Hace años en los pueblos y en el viejo Valledupar, un velorio era una reunión de sentimientos disímiles. Se realizaban en las casas, y las señoras se situaban en donde estaba el féretro y acompañaban con oraciones o lagrimeos a los dolientes; los señores, en los patios o prácticamente cerraban las calles, se dedicaban a tratar sobre política, mujeres y grupos más profanadores se tomaban unos tragos y contaban chistes hasta cuando duraba el velatorio. Todavía en muchos pueblecitos se conserva la costumbre.
El mundo gira, se cambian las usanzas y, en el tema que trato, aparecieron las funerarias, todas equipadas con unas salitas adicionales para el que quiera conversar de algo que no está a tono con el momento de tristeza; pero no funcionan así, porque ir a un tanatorio a dar un pésame es encontrarse con una algarabía insoportable, no se respeta la majestad de la muerte, ni el dolor de los deudos. A cada rato se escucha a alguien desesperado que hace el famoso ruido sshhhii, para que se callen, aminora unos segundos el runrún, y aparece con más fuerza.

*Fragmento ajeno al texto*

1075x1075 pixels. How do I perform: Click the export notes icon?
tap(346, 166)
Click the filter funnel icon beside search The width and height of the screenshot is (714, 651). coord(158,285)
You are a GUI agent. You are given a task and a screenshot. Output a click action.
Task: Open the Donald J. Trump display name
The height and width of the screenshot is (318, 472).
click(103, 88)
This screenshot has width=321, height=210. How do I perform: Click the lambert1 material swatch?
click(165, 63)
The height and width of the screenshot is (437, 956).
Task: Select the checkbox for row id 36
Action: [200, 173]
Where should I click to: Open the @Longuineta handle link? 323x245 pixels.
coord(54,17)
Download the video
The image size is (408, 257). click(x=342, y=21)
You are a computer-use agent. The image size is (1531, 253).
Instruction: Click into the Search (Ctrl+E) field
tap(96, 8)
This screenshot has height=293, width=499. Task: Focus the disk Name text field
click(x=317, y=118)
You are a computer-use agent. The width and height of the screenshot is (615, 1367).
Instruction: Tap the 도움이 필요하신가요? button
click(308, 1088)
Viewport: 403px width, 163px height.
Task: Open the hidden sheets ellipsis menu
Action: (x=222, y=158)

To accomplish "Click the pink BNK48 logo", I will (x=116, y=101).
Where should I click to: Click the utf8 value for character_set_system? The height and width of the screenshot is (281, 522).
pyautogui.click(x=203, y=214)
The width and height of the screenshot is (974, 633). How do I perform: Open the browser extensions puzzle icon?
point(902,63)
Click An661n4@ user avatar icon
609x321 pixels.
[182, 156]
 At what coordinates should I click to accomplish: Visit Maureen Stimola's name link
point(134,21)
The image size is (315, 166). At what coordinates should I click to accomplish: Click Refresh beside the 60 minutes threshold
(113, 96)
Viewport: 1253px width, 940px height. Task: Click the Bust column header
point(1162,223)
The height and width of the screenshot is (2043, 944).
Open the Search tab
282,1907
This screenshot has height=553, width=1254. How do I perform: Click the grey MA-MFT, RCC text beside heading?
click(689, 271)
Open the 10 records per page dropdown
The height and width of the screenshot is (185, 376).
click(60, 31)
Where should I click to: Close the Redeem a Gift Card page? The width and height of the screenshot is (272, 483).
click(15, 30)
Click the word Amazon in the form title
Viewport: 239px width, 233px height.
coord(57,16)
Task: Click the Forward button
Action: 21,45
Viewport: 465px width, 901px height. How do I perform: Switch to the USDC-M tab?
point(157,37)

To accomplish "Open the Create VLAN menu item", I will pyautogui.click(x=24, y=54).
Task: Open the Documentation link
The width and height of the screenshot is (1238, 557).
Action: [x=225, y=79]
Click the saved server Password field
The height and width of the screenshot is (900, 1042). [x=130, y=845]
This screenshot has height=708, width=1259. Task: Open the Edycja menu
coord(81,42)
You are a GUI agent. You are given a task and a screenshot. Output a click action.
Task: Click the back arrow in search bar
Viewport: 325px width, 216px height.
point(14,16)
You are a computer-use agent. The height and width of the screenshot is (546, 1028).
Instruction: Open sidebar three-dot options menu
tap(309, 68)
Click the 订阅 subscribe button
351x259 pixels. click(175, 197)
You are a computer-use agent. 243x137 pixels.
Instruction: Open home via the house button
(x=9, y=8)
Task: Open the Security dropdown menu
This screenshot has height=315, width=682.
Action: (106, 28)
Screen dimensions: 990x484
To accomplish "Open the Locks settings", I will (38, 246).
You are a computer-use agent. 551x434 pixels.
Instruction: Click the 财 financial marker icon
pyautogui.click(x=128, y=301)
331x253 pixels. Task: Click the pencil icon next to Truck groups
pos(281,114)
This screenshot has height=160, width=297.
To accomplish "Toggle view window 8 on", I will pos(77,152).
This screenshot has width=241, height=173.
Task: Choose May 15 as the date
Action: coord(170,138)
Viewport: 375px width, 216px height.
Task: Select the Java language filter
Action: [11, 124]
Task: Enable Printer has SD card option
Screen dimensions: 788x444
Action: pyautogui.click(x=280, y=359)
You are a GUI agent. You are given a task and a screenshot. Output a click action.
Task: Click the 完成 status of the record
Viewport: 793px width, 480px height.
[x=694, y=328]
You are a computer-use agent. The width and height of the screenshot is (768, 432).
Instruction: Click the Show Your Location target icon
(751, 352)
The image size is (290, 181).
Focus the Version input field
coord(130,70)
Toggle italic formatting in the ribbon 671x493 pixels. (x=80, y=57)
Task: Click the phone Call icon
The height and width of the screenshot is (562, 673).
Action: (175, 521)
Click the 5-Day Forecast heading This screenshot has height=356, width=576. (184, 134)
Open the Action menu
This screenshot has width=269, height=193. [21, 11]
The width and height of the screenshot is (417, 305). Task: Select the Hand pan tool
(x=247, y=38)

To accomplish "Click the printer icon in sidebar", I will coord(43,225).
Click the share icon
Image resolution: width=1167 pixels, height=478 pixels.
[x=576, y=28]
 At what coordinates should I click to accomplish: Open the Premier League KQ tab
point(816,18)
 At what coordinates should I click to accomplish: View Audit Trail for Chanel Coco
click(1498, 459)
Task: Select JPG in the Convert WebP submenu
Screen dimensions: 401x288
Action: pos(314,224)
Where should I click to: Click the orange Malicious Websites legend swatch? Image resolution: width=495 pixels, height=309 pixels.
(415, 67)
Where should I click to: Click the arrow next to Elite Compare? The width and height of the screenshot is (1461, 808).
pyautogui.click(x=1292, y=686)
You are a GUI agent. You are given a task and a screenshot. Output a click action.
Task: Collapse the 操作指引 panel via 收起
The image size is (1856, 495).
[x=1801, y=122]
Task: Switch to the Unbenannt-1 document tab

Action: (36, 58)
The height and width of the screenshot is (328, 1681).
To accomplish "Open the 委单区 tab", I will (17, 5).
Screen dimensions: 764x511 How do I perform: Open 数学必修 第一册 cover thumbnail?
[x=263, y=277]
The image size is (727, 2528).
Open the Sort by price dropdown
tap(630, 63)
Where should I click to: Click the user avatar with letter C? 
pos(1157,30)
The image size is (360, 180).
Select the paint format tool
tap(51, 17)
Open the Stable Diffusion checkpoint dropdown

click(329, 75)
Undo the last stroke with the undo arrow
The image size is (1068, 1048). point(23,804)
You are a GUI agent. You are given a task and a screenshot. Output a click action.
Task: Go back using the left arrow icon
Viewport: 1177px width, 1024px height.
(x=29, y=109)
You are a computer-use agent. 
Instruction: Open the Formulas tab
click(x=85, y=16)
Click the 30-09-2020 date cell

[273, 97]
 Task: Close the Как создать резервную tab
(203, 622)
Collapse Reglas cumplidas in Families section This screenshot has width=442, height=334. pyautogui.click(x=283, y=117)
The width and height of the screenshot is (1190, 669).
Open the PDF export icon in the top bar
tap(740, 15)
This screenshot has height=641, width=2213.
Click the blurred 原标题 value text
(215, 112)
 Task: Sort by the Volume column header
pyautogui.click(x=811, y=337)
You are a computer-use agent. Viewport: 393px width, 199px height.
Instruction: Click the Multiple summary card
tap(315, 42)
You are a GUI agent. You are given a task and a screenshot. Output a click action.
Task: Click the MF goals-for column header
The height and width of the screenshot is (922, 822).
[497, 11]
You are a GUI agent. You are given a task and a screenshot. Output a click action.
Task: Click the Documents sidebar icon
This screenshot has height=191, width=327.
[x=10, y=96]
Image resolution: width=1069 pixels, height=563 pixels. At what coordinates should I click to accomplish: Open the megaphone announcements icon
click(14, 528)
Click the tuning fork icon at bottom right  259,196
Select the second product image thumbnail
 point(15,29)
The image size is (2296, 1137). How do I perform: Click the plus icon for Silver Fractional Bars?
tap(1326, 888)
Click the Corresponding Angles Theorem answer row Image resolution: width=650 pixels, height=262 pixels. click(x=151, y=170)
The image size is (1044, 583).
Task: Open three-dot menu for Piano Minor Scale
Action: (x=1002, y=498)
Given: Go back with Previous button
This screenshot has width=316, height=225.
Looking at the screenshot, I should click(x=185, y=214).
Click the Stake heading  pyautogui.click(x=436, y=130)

En uno de esos velorios me senté con una amiga, me dijo, como desesperada, ¡qué bulla!, y nos dedicamos a escuchar de qué se hablaba, parecía un enjambre de abejas que hacían piruetas por los rincones, tomaban fuerza y se desplegaban por todo el salón, de pronto la conversación de las señoras que teníamos cerca se hizo clara: “Bonita la blusa de fulana; ah sí, ella hace poco estuvo en Miami quizás la trajo de allá; está para copiarla; pero esas telas no se encuentran aquí”; otro retazo de charla vino de otro lugar del recinto “Oye, cómo está fulano; mal, se lo van a llevar para Barranquilla; la última vez que lo vi estaba pálido; quién es esa que entró, ni idea, debe ser amiga de la familia; en el Valle si hay gente rara se encuentra uno con caras que nunca ha visto; ajá”. Más allá, una experta tenía embobada a un grupo al que le contaba todo el proceso de la enfermedad del difunto que velábamos; en fin se mezclaban comentarios de modas, una cierta crítica medio soterrada, cuentos, tacones altos, perfumes, el peluquero que viene de Barranquilla y cobra doscientos por un corte de pelo, las uñas que están de moda, celulares que suenan; todos esos temas de nosotras las mujeres se vuelven un amasijo que no tiene nada que ver con lo que fuimos a hacer a la funeraria.
Todo el grupo que estaba allí era de mujeres elegantes, pero se les olvidó que la elegancia se muestra de diferentes maneras, según el sitio donde nos encontremos: el silencio respetuoso ante el muerto o la muerta, que fueron amigos, y con los familiares es la prueba más fehaciente del pesar que se siente; si es preciso se ha de hablar en susurro, lo necesario.